2. Don’t end a sentence with a preposition

The idea that it’s wrong to end a sentence with a preposition (from, with, etc.) was invented by the English poet John Dryden… in 1672. He probably based his objection on a bogus comparison with — you guessed it — Latin, where such constructions don’t exist. In any case, there is no basis to the rule in English grammar, and, once again, great writers have ignored it with no great loss to their prose or reputations. On a memo criticizing a document for committing this “error,” Winston Churchill allegedly wrote: “This is the type of arrant pedantry up with which I will not put.”

3. Don’t use “which” as a relative pronoun

The bogus idea here is that only that, never which, should be used to introduce so-called defining or restrictive clauses. For example, “The United States is one of the countries which that failed to ratify the Kyoto Protocol.” One again, this is totally made up. Geoffrey Pullum, co-editor of the authoritative Cambridge Grammar of the English Language, has written, “The alleged rule has no basis. Even in edited prose, 75 percent of the instances of relative ‘which’ introduce ‘restrictive’ relatives.” The culprit here seems to be the great language commentator H.W. Fowler, who popularized the notion in his 1926 book, Modern English Usage.

In fairness to Fowler, he merely speculated that if writers were to follow this custom (as he acknowledged they currently did not), “there would be much gain both in lucidity & ease.” Language sticklers took that and ran with it, and this idea reigned for most of the rest of the century. Even now, it has a lot of adherents. But it still doesn’t have any justification. One of the great sticklers, Jacques Barzun, advised in a 1975 book that we ought to avoid such whiches. But as Merriam-Webster’s Dictionary of English Usage points out, on the very next page Barzun broke his own rule, writing, “Next is a typical situation which a practiced writer corrects ‘for style’ virtually by reflex action….”

4. Don’t start a sentence with a conjunction

Except possibly in the most formal settings, there is absolutely nothing wrong with starting a sentence with And or But. A funny thing about the supposed rule against doing so is that no one has been able to find a book or authority that has ever endorsed it (with the exception of a single 1868 text turned up by the scholar Dennis Baron). But countless people feel this is unacceptable, possibly because the notion was pounded into their head by some middle school grammar teacher. Get over it!
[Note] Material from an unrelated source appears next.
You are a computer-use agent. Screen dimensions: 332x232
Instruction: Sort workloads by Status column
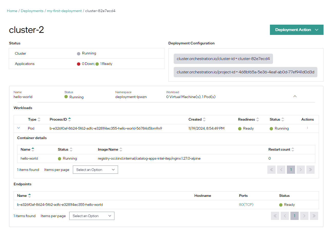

5. Don’t use the passive voice

Passive construction can indeed propagate obfuscation, as well as wordiness, and thus should be used judiciously. But there’s nothing inherently wrong with it, and when the subject of a clause or sentence isn’t known, or isn’t as important as the object, passive voice can be just the thing. Tom Wicker’s classic New York Times opening sentence of November 23, 1963, would have been ruined if he’d tried to shoehorn it into the active voice. Wicker wrote: “President John Fitzgerald Kennedy was shot and killed by an assassin today.”

Rule #3: Creativity Trumps Conformity

English heading into the sixteenth century was a makeshift, cobbled-together thing. Since no fewer than eight conquering peoples had added to the vocabulary and shaped its syntax, it was a mess. Even worse, playwrights like Chaucer let newfangled words from the street amble onto the literary stage – newfangled and amble being two of them.

By the time Elizabethan dramatists sought expression for ever-more sophisticated sentiments, crowds cheered their linguistic daring. The Bard himself is responsible for so many of the words we use everyday, such as:

  • arouse,
  • besmirch,
  • bet,
  • drug,
  • dwindle,
  • hoodwink,
  • hurry,
  • puke,
  • rant,
  • swagger and
  • clodpoll (= blockhead, thanks Marian Beaman for this!)

Shakespeare also minted new metaphors, many now cliches, but fresh in his time:

  • it’s Greek to me,
  • played fast and loose,
  • slept not one wink,
  • seen better days,
  • knit your brows,
  • have your teeth set on edge,

But you didn’t have to be a Shakespeare to play word god. Everyday speakers in the Renaissance formed new words, often by adding prefixes and suffixes. Most of the words formed this way were nouns and adjectives:

  • Add –ness to bawdy and you get bawdiness,
  • Do the same to brisk and you get briskness,
  • Hitch –er to the end of a verb and you get everything from a feeler to a murmurmer.

New verbs could be had for the cheap price of a suffix, like:

  • –ize (agonize, apologize, civilize),
  • –en (blacken and whiten, loosen and tighten, madden and sadden)

I find this ability of the English language to create new words, to verb nouns, if you like, to be one of its most fascinating aspects, and one that should be treasured, not fought.

Calvin and Hobbes by Bill Waterson

Calvin and Hobbes by Bill Waterson

Then, in the midst of this linguistic riot, King James commissioned the Bible’s translation into English in 1604. England had just broken away from the Roman Catholic Church, so this anarchic tongue became a bastion of national identity.

Certain clerks and clerics in the eighteenth century longed for a less rustic language and took it upon themselves to craft a “Queen’s English.” They invented rules for this unruly tongue. The problem was, they stole the rules from Latin.

Nevertheless, these rules have been sanctified in books and repeated by people who ignored the history of English. They have been passed down by generations of schoolmarms (and schoolmasters).

Rule #4: As long as it has a beginning, a middle and an end, it’s a story

We humans are simple creatures. We love our stories, our myths and our tales. Since ancient time, as long as our ramblings have a beginning, a middle and an end, they’re accepted as stories. Anything else could be the incoherent babble of a drunkard just before he passes out.

So, stop worrying if your story is ready to be shared with the world, because the commas in it may be misplaced and you use more passive voice that you “should.” Stop fretting that you start your lines with a gerund, or your book with a dream. That your sentences are fragmented. Or that you start with conjunctions or end with prepositions. These aren’t even real rules. And stop trying to impress editors and agents.

Instead, focus on writing, then writing some more. And on sharing with the only people that really matter: the readers.

The most durable thing in writing is style, and style is the most valuable investment a writer can make with his time. It pays off slowly, your agent will sneer at it, your publisher will misunderstand it, and it will take people you have never heard of to convince them by slow degrees that the writer who puts his individual mark on the way he writes will always pay off.